The big American companies come here to sell and not to buy. They will be unaffected by the
parity amendment. The type of capital which we want to induce to come to the Philippines is
productive capital for investment in manufacturing, processing, and producing. That kind of capital
is small and medium-sized capital and is almost invariably accompanied by technical skill and
know-how, a technical skill and know-how which we in the Philippines largely lack. How many
in this country could make nylon, or plastics, or machine tools, or cotton spindles, or even lipstick?
Yet those are exactly the kinds of enterprises which we most urgently need in the Philippines;
those enterprises which are associated with the development of natural resources . . . of timber,
iron, coal, and chemical ores. We should and must welcome Americans to help us develop such
industries and undertakings.
We single out Americans, because we know and trust Americans, and because we have confidence
that the American Government will not abuse the fact that American nationals are engaged in these
enterprises here, and is primarily interested in the success of our democratic growth and expansion.

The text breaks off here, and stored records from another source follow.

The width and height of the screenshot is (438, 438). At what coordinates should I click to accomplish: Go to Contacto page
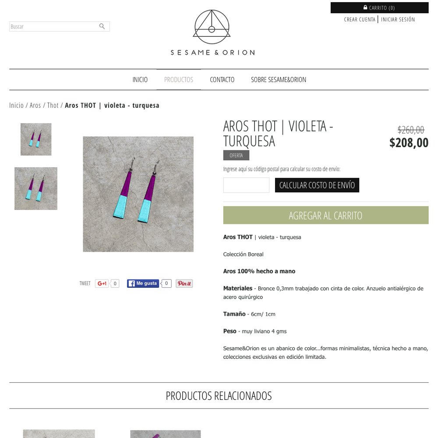pyautogui.click(x=222, y=80)
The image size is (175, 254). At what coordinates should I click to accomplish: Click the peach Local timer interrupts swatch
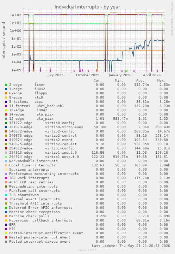(x=6, y=165)
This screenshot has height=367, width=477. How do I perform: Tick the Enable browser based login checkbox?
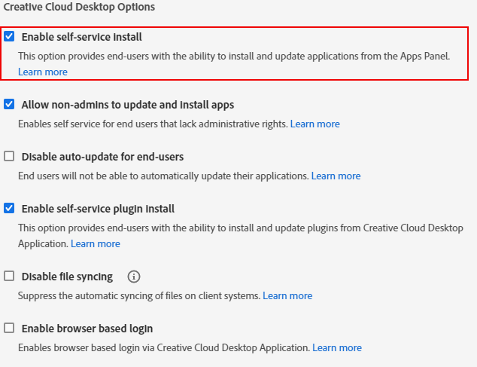tap(9, 329)
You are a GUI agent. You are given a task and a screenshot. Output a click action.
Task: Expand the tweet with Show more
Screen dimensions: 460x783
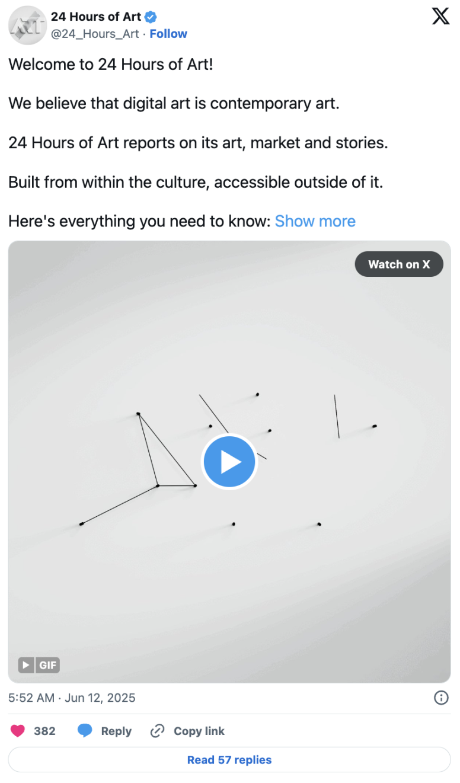pos(315,221)
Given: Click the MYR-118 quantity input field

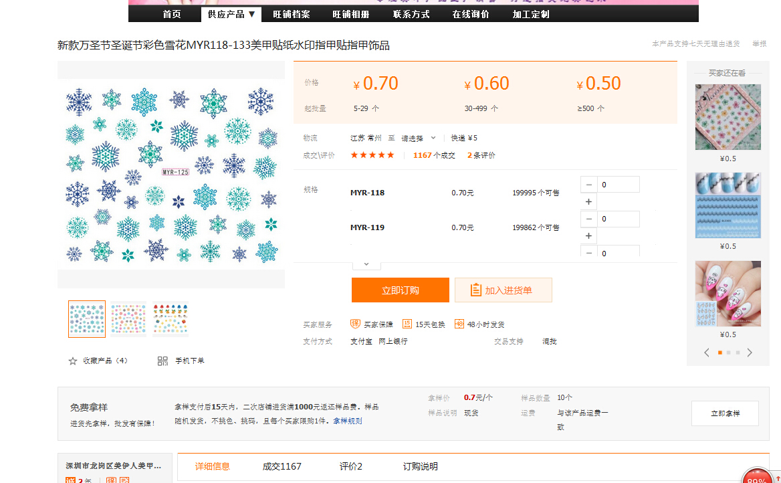Looking at the screenshot, I should coord(618,185).
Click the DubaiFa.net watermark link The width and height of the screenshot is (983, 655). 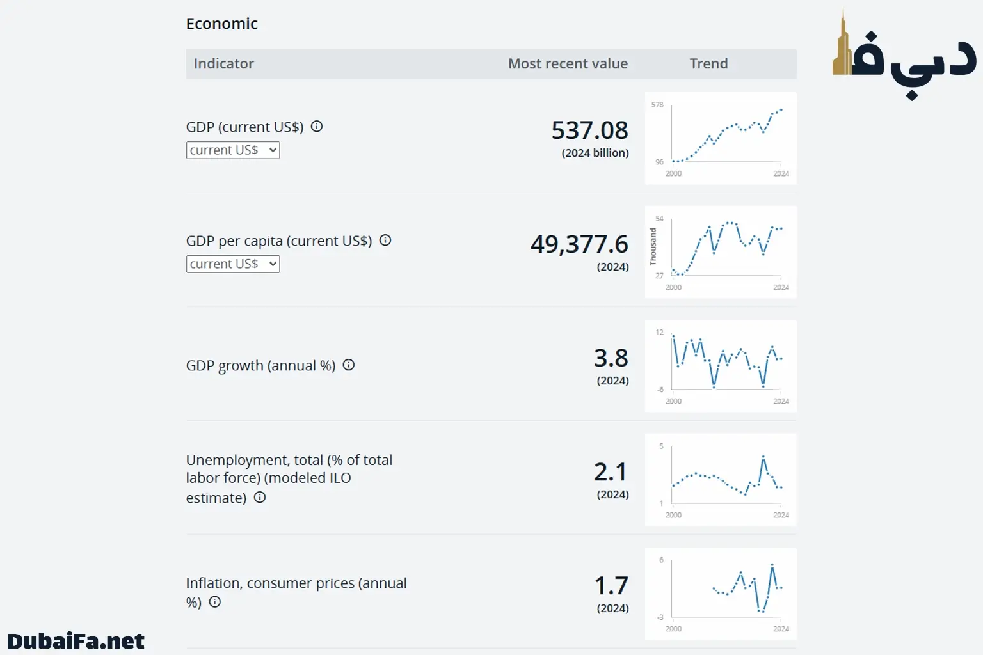pyautogui.click(x=76, y=641)
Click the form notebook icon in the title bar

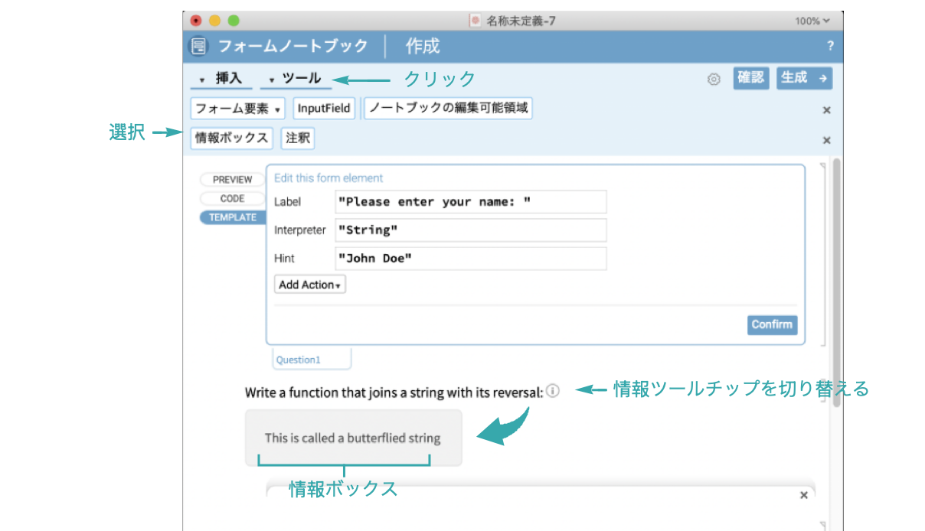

We single out Americans, because Americans have the capital and have the know-how. There is
no other nation in the world which represents such a happy combination to meet our requirements.
WE NEED TECHNICAL MEN
We want and need scientists, engineers, and technical men who, accompanied by capital for
investment, would bring to the Philippines the know-how of the 20th century, to help us decrease
our dependence on hand labor and help us catch up with the rest of the world in technology and
modern industrial and agricultural methods.
Is there any threat that Americans will acquire vast areas of our farmland? There is no such danger.
In the first place, Americans do not go abroad for agricultural purposes. Their land is rich enough
at home. Moreover, we have a law against the acquisition by any individual or corporation of any
agricultural area in excess of 1,024 hectares. We do not intend to repeal that law. We can even
acquire any estates now in existence for distribution to the landless.
The argument is made that unless we exercise care we will become another Cuba, ruled from Wall
Street. In the first place, Cuba, as Wall Street can well testify, has not for many years been ruled
by American capital. Today Cuba is grateful for the assistance it has received from American
capital. The same can be said of Mexico.
The American Government did not support the claims of the American oil companies when the
Mexican Government expropriated their properties some years ago. The American Government
merely insisted that American oil companies be paid a fair value for their properties. If American
capital had not developed those oil fields, they would still be unexplored and all the wealth and all
the employment that have been brought to Mexico would have been foregone
Who knows today, who can predict today, whether ten years from now oil and coal will still be
essential commodities? Atomic power may replace oil and coal as sources of energy. Shall we then
leave whatever oil we may have and our other minerals untouched in the ground rather than
develop them today with the help of American capital? I say no, a thousand times no.
TRULY WORTHWHILE PATRIMONY
Let us use our natural wealth for the benefit of our people today, to build up our cities and develop
our islands and build homes and roads and bridges and schools, so that our children may have a
truly worthwhile patrimony and not merely nominal title to vast jungles and undeveloped timber
and mineral deposits. Let us not pass on to our children the job that we should do ourselves. Let
us not shirk the duty which history imposes upon us. Let us show that same courage that animated
our forefathers in their struggles for freedom and independence. But let us direct that courage today
to the new war, rather than the old—the war against want, hunger, and insecurity.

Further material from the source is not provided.